The suit was brought by a mix of individuals and businesses from Texas, Kansas, Missouri, Tennessee, West Virginia and Virginia. The plaintiffs argue the subsidies are unlawful and impose a burden by forcing them to purchase the insurance or else pay a penalty.
David Klemencic, who does flooring work in West Virginia, is one of the plaintiffs. In court papers, he said he cannot afford insurance and wishes to forgo coverage entirely in 2014, using an exemption in the healthcare law for people with low income.
But the availability of the tax credits means he is not eligible for the exemption, his lawyers said, so he must either buy subsidized insurance at about $18 a month or pay a penalty equal to about $12 a month.
In rejecting a preliminary injunction, Friedman said there was no need for such an emergency measure because Klemencic has until the end of March to apply for an exemption from Obamacare, by which time the lawsuit may be over.
“As long as we get a decision in a timely manner, that’s what we’ve been looking for,” Michael Carvin, a lawyer for the plaintiffs, told reporters after the hearing.
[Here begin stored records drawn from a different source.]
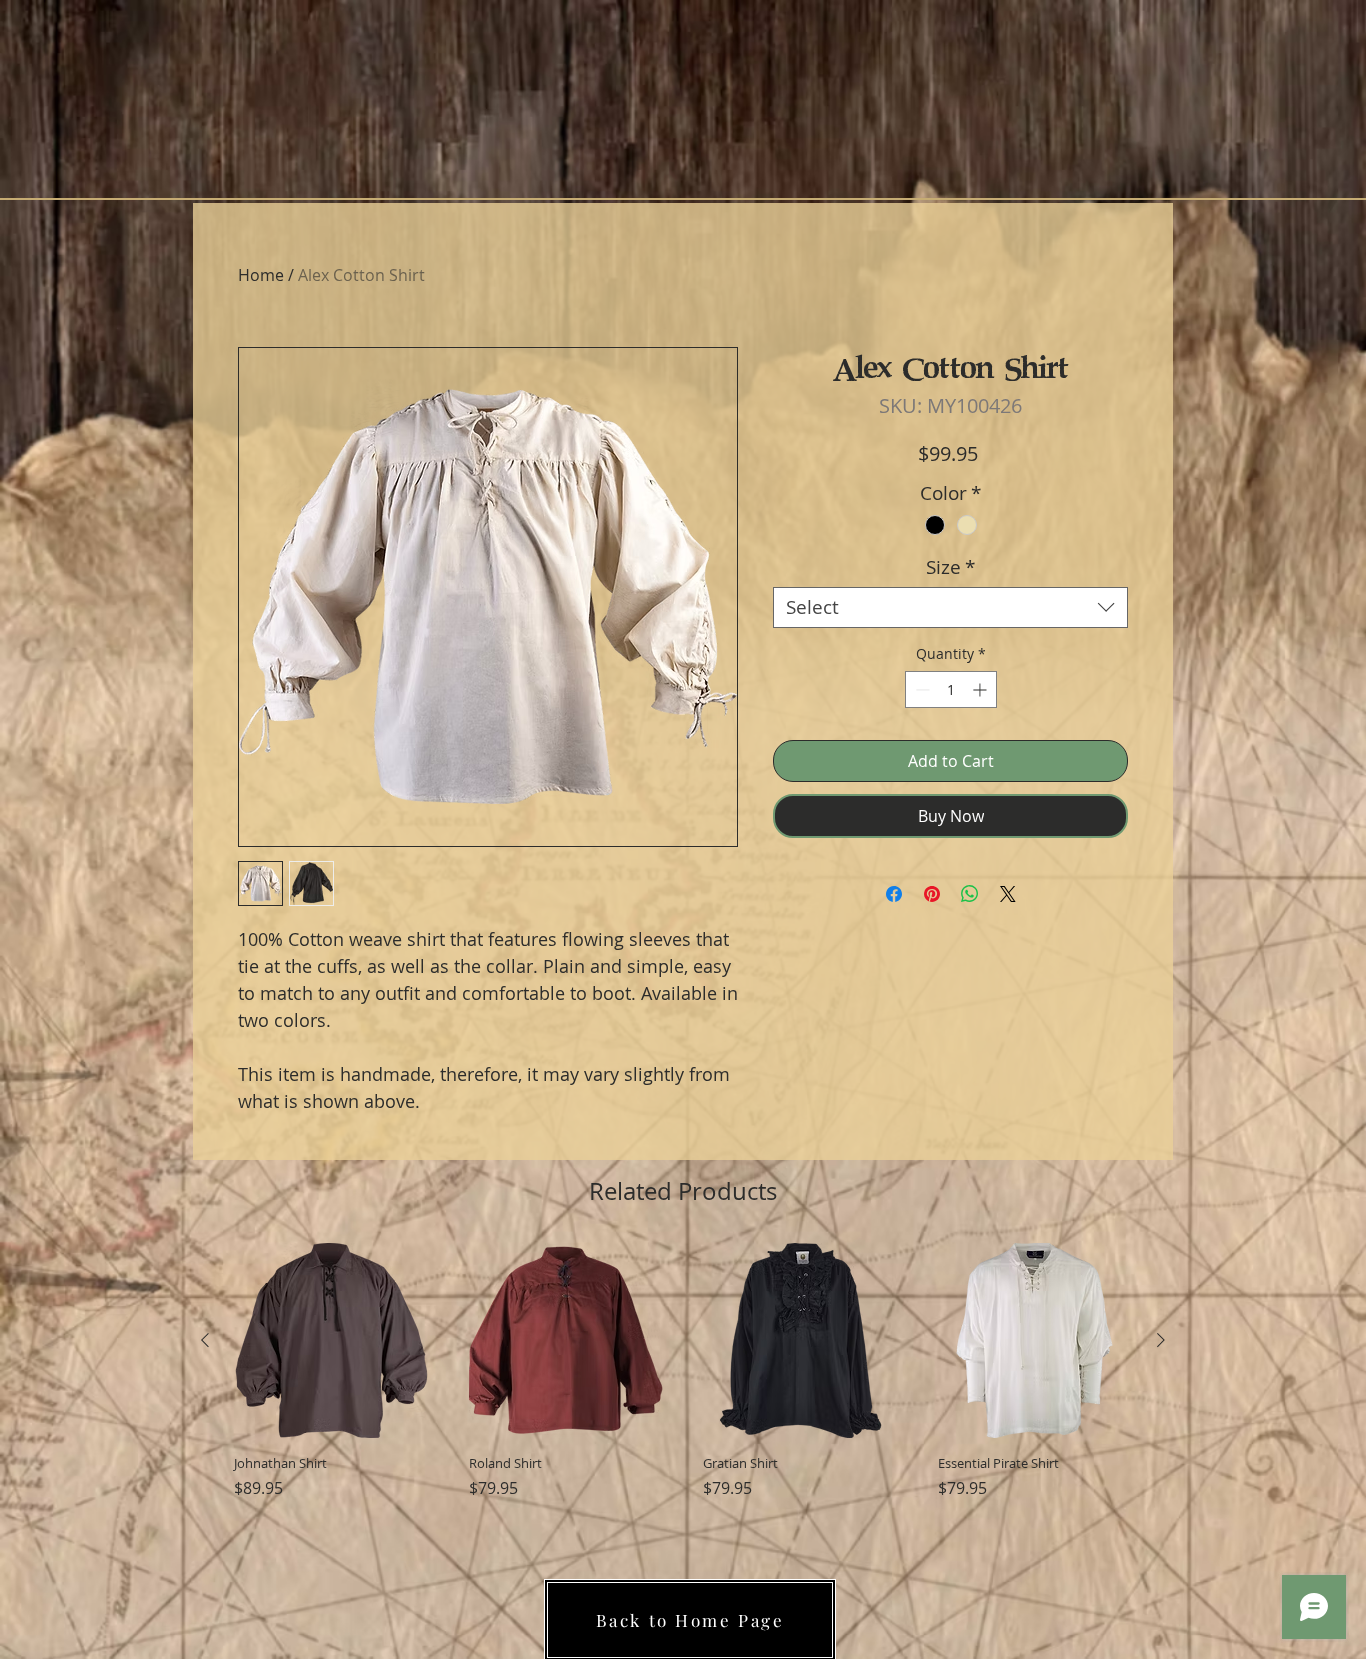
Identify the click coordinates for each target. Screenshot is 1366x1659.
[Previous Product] (205, 1340)
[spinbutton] (951, 689)
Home (261, 275)
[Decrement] (920, 689)
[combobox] (950, 607)
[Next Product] (1161, 1340)
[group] (683, 1380)
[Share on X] (1008, 894)
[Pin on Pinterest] (932, 894)
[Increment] (981, 689)
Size (950, 567)
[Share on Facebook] (894, 894)
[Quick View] (331, 1340)
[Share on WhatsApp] (970, 894)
Carvin was among the lawyers who appeared before the U.S. Supreme Court in 2012 to argue that the healthcare law should be struck down entirely.
Two similar lawsuits are pending in federal courts in Oklahoma and Indiana. Neither has reached a final ruling.
Complicating the situation for the Obama administration is the wording of the law, parts of which were drafted in haste in 2010 as the legislation wound through Congress.
The law says subsidies may be given “through an exchange established by the state,” not through one set up by the federal government, a point that the suit emphasizes.
The administration says the subsidies should be available to people in every state because Congress intended the online exchanges to be uniform.
At the core of this claim is what Congress intended when it wrote the law, not expecting that some states would fail to set up an exchange or would, as in the case of Texas and other Republican-controlled states, refuse to do so out of political opposition to Obamacare.
The case is Halbig v. Sebelius, U.S. District Court for the District of Columbia, No. 1:13-cv-623.